Supplied data =
• • • • •

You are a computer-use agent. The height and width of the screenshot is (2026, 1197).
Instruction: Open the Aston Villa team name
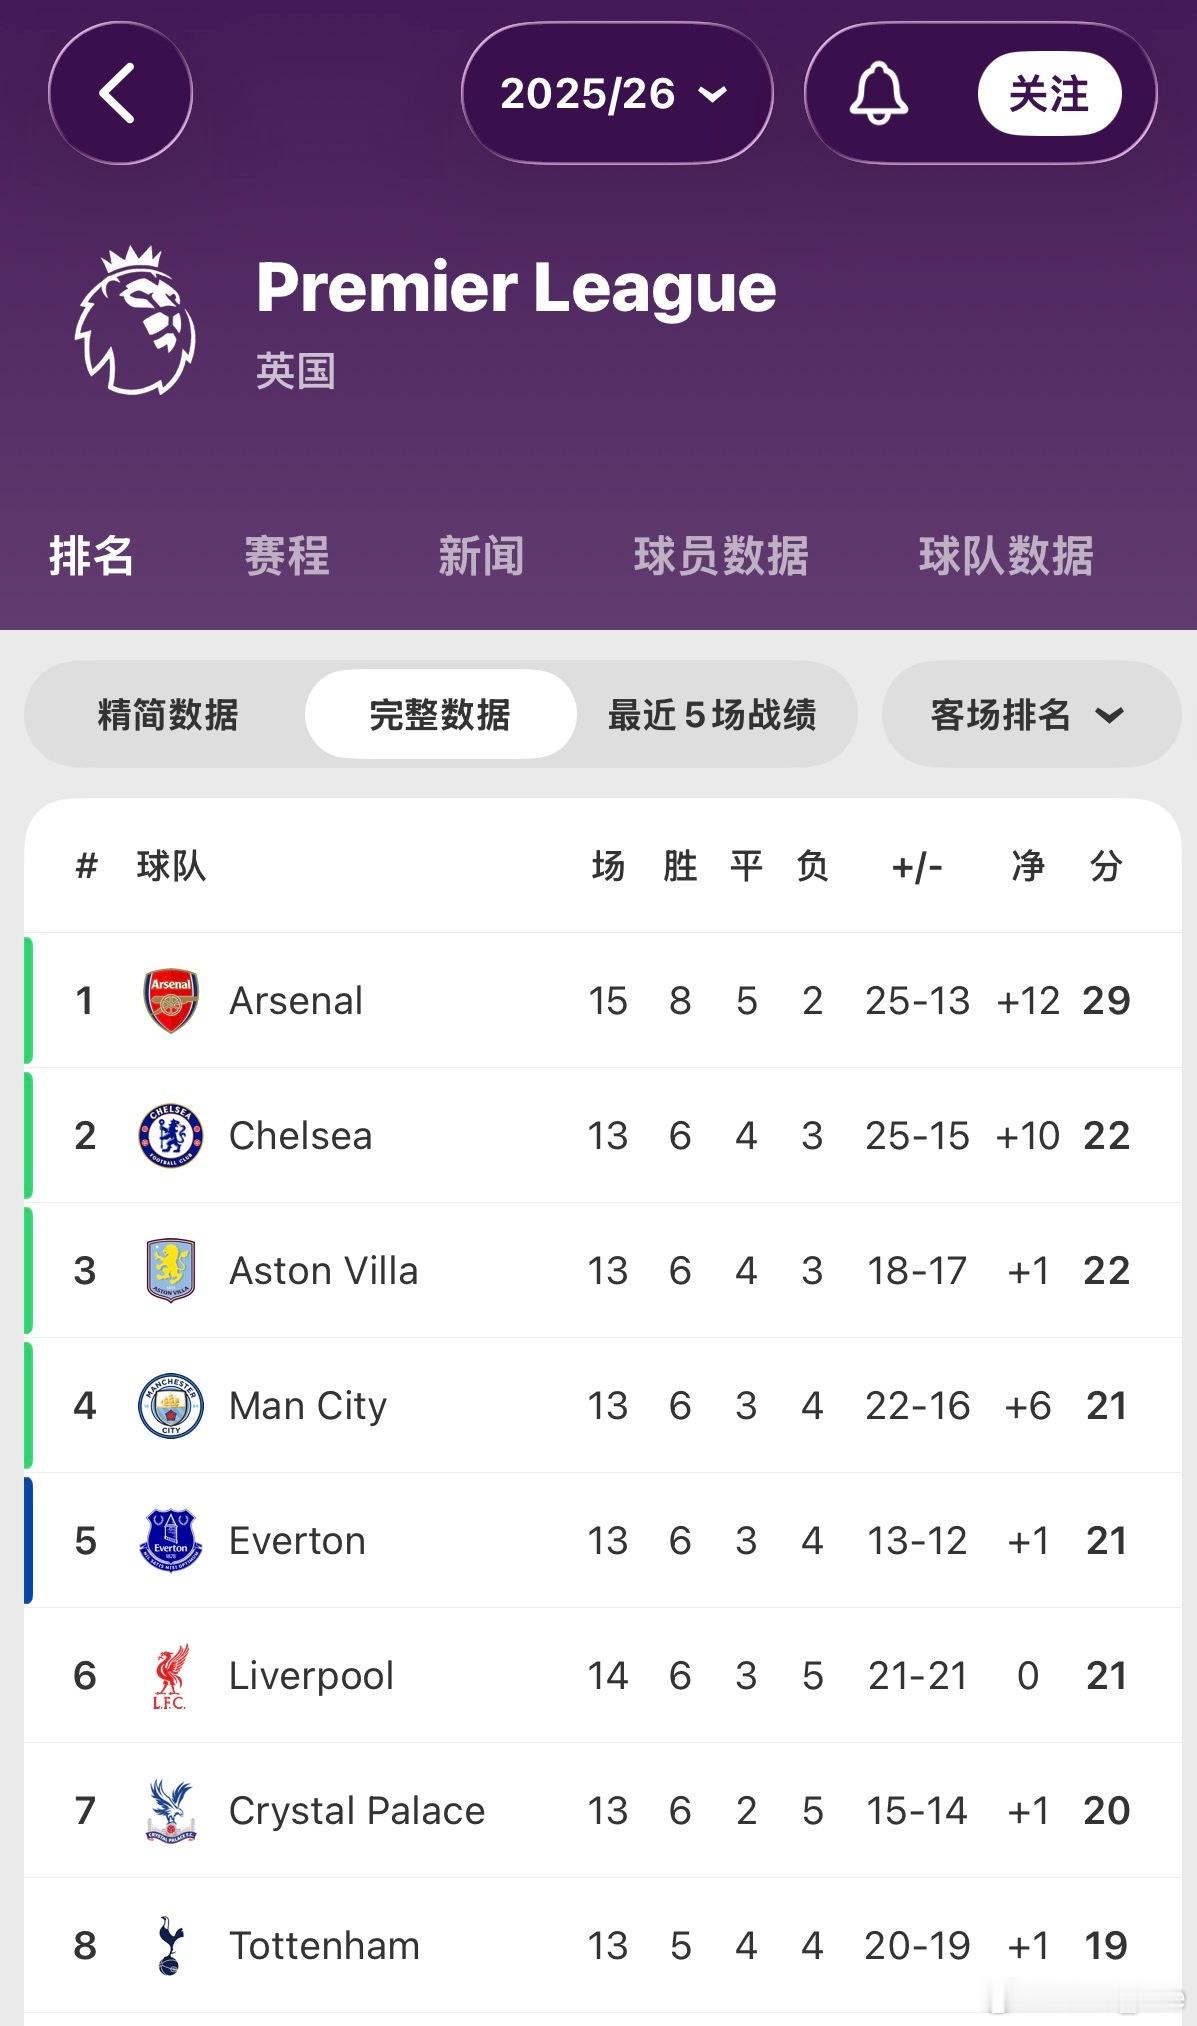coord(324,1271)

• • • • •

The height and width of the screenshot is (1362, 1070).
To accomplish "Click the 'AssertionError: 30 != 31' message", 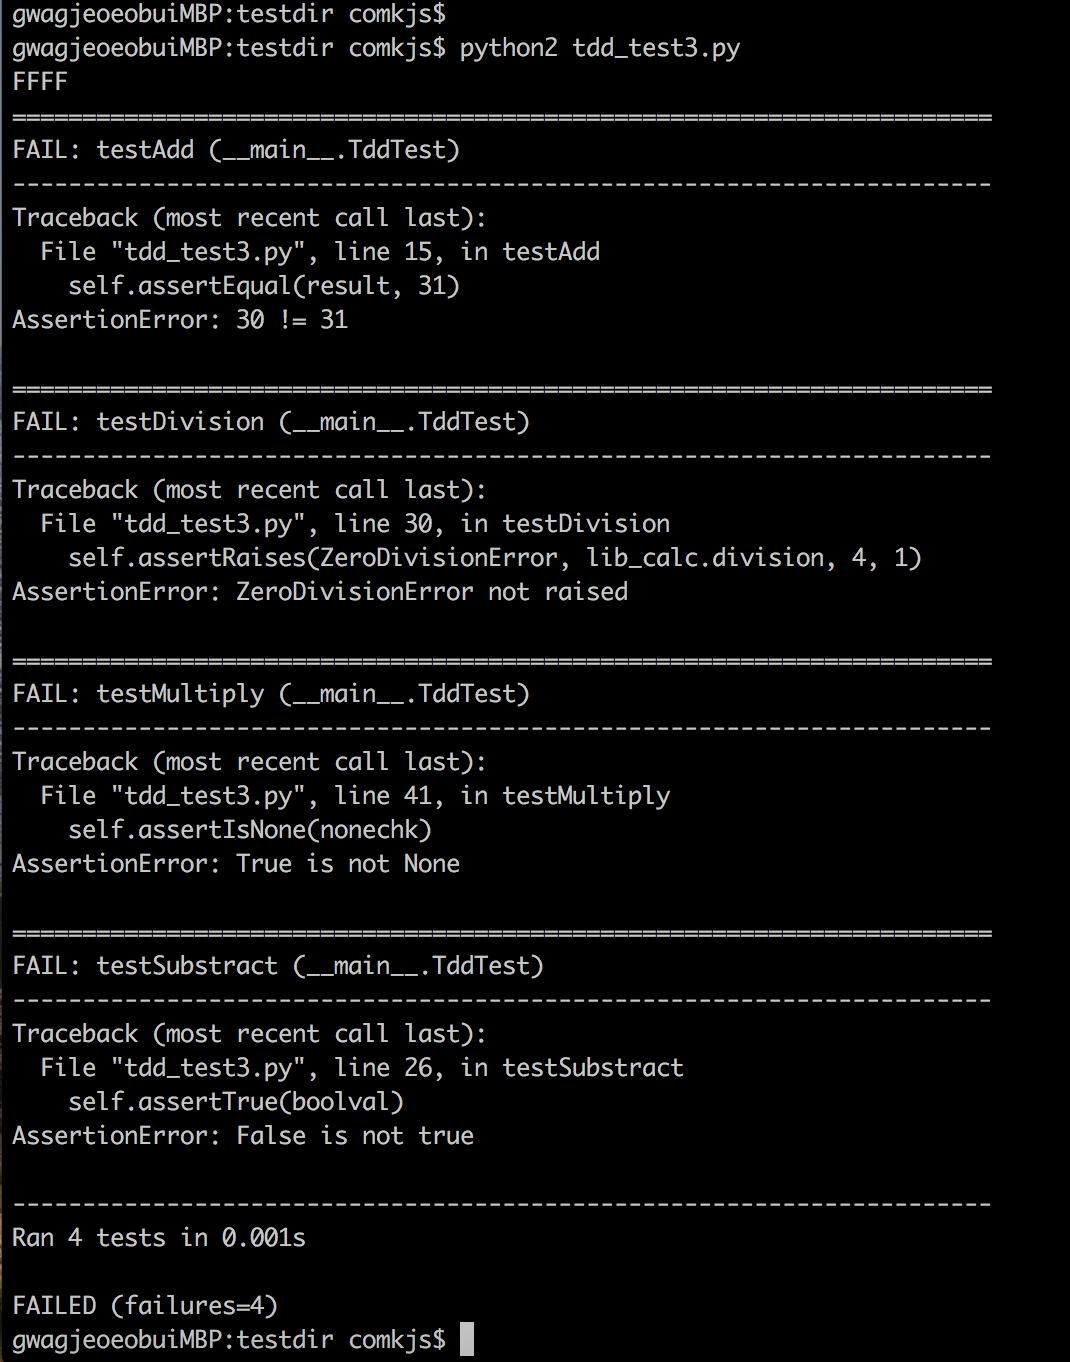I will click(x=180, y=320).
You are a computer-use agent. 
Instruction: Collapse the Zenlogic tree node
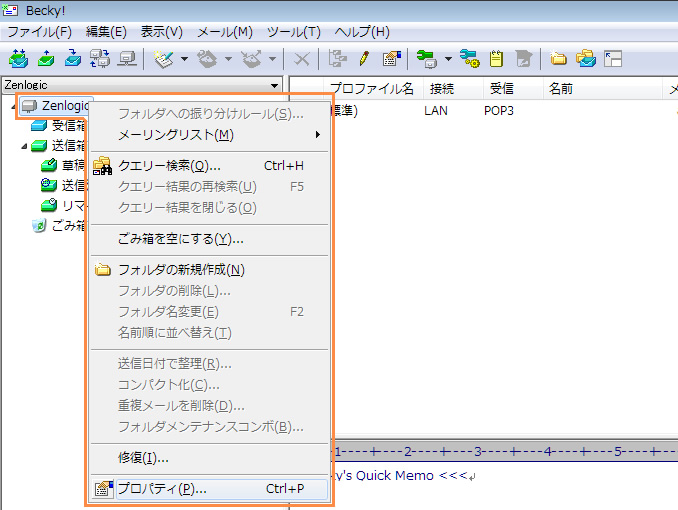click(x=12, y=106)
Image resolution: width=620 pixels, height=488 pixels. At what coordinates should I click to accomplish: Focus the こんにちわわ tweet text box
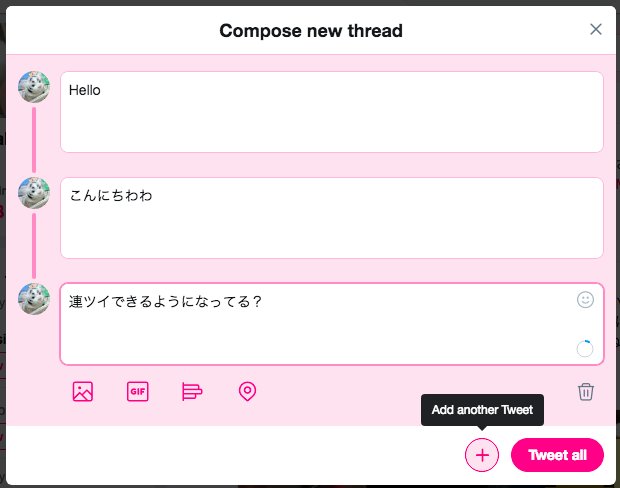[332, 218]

• • • • •

What to do = Scan the listing above for the word "agent" and copy every line that holds it.

Answer box =
You are a computer-use agent. The height and width of the screenshot is (2026, 1197).
You are a computer-use agent. 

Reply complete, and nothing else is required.